* [The problem]:
Give back exactly the stretch of data below from the line holding "Open the Developer documentation link" through the line holding "Click the desde", both ends included, and leave the remaining lines out.

Recorded data:
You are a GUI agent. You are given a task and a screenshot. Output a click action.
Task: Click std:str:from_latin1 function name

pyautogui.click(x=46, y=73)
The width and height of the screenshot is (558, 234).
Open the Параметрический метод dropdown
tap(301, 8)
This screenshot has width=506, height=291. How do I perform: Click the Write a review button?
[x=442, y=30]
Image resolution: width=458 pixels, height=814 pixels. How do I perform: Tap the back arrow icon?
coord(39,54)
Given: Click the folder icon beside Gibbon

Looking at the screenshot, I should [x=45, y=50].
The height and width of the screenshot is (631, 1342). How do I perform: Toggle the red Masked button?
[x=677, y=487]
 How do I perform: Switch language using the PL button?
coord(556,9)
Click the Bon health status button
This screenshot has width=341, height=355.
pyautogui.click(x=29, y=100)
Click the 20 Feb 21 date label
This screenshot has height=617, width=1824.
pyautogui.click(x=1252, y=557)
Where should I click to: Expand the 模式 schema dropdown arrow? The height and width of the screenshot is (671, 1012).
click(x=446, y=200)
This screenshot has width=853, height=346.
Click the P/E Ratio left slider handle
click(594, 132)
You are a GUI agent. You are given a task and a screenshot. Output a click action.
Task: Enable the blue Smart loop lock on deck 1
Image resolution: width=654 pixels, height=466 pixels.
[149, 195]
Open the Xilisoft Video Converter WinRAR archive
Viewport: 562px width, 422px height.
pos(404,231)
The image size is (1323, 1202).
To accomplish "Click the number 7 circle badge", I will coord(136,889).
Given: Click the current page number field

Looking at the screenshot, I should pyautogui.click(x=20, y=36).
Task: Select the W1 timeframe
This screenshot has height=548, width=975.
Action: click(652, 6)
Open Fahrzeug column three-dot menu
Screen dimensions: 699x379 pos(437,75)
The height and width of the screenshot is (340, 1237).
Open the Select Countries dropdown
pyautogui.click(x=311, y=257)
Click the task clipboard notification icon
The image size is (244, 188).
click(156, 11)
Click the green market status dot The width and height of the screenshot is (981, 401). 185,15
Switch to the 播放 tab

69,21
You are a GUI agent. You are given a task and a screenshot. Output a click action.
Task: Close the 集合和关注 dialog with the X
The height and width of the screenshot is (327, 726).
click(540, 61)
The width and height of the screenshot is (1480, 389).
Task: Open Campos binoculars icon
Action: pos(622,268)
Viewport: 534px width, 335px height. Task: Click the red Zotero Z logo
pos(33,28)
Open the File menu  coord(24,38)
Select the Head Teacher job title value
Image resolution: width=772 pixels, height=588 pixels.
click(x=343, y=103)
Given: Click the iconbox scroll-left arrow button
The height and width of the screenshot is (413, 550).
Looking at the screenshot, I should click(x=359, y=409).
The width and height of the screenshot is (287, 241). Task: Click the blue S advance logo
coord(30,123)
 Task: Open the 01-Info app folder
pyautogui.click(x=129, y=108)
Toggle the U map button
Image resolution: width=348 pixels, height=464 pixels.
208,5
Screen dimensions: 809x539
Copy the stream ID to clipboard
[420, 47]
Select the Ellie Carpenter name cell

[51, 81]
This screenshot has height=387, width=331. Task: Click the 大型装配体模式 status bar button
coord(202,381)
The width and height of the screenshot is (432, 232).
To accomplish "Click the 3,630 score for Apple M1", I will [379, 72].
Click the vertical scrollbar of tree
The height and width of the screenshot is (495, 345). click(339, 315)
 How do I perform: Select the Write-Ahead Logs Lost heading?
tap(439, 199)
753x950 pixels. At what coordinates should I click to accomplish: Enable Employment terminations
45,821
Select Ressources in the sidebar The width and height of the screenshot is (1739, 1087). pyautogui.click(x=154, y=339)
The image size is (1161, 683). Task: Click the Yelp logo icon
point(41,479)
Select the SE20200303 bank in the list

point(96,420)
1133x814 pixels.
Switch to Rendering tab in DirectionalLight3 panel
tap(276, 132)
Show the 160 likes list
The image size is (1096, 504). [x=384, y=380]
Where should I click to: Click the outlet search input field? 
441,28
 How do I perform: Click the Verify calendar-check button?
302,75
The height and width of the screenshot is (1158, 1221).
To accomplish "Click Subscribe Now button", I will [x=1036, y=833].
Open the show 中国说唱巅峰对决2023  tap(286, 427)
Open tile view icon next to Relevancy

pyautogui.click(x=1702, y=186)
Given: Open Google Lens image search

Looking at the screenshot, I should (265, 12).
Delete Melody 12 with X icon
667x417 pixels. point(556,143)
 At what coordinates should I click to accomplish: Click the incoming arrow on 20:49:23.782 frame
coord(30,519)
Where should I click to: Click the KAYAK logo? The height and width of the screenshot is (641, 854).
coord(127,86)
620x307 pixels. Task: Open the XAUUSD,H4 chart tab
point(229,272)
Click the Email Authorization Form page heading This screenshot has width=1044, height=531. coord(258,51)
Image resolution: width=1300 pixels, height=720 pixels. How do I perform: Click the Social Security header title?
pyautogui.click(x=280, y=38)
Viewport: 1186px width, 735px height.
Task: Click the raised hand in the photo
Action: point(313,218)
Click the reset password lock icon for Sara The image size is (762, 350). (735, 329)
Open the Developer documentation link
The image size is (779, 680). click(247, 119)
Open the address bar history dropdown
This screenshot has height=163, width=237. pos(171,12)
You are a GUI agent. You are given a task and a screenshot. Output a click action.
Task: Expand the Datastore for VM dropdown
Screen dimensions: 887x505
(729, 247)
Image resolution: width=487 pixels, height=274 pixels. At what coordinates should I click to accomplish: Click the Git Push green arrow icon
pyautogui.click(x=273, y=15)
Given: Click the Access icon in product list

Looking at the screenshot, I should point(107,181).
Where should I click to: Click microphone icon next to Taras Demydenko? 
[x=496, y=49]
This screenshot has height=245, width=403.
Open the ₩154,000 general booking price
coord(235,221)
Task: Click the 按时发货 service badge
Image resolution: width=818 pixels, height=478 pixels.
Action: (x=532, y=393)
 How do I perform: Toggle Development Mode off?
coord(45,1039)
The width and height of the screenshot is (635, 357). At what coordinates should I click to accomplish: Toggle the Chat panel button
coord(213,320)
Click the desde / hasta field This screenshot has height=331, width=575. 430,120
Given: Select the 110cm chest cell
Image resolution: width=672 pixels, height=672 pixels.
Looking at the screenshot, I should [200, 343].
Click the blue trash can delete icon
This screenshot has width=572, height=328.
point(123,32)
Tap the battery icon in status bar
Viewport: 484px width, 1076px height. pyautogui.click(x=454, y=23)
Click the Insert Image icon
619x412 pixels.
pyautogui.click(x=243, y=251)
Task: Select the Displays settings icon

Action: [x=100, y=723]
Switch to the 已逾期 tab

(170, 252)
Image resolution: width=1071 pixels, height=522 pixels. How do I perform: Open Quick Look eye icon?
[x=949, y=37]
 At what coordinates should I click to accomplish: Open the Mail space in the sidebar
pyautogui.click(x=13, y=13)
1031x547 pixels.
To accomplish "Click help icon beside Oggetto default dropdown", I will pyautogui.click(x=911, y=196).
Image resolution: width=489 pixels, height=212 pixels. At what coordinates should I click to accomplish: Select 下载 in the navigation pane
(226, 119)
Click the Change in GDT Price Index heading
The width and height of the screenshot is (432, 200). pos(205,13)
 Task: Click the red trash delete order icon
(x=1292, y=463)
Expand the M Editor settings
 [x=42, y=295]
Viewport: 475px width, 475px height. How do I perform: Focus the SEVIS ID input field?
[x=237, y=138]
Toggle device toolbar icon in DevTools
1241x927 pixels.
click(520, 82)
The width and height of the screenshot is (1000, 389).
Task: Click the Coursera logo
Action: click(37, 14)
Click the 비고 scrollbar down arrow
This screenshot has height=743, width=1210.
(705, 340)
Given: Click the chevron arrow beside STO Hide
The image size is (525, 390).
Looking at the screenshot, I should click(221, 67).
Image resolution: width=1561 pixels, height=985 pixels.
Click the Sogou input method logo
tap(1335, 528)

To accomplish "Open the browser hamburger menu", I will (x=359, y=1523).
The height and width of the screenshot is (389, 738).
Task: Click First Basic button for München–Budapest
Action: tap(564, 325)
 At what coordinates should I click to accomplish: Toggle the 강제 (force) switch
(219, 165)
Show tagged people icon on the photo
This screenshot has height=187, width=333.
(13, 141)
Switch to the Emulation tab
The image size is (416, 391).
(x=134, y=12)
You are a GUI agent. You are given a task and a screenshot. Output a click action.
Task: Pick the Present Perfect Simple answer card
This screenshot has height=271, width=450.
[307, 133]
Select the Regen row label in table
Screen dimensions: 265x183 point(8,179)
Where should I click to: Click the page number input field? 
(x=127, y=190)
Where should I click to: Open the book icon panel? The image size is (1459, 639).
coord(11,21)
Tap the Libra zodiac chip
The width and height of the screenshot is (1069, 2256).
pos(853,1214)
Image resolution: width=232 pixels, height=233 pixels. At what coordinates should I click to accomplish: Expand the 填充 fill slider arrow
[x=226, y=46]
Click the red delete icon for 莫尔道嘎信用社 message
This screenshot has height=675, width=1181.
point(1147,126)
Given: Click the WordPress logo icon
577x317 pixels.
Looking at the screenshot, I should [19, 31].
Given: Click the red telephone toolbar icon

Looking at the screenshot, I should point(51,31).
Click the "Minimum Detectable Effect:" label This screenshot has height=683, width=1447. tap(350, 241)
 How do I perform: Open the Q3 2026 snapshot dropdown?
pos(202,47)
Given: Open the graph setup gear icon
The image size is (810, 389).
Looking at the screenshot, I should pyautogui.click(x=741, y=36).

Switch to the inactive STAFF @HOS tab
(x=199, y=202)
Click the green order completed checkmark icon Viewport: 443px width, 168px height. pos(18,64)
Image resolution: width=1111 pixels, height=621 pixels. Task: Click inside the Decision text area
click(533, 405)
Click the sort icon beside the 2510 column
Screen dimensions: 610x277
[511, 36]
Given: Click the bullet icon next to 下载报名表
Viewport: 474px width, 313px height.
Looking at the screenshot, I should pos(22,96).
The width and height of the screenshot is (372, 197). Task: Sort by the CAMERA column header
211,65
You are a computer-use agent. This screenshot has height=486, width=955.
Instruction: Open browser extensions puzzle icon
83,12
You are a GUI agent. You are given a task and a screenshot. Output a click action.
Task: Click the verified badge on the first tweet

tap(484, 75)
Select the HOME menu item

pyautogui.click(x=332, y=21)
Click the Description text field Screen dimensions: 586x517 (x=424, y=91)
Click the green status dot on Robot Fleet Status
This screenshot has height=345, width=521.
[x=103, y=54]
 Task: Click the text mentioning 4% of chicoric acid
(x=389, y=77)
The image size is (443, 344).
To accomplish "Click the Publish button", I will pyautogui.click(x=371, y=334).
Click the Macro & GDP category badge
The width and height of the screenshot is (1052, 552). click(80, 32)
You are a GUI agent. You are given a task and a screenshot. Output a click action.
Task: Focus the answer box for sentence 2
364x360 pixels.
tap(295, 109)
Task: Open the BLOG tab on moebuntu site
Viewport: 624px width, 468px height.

* [Response]:
Open the Developer documentation link
The image size is (779, 680). click(247, 119)
Open the address bar history dropdown
This screenshot has height=163, width=237. pos(171,12)
You are a GUI agent. You are given a task and a screenshot. Output a click action.
Task: Expand the Datastore for VM dropdown
Screen dimensions: 887x505
(729, 247)
Image resolution: width=487 pixels, height=274 pixels. At what coordinates should I click to accomplish: Click the Git Push green arrow icon
pyautogui.click(x=273, y=15)
Given: Click the Access icon in product list

Looking at the screenshot, I should point(107,181).
Where should I click to: Click microphone icon next to Taras Demydenko? 
[x=496, y=49]
This screenshot has height=245, width=403.
Open the ₩154,000 general booking price
coord(235,221)
Task: Click the 按时发货 service badge
Image resolution: width=818 pixels, height=478 pixels.
Action: (x=532, y=393)
 How do I perform: Toggle Development Mode off?
coord(45,1039)
The width and height of the screenshot is (635, 357). At what coordinates should I click to accomplish: Toggle the Chat panel button
coord(213,320)
Click the desde / hasta field This screenshot has height=331, width=575. 430,120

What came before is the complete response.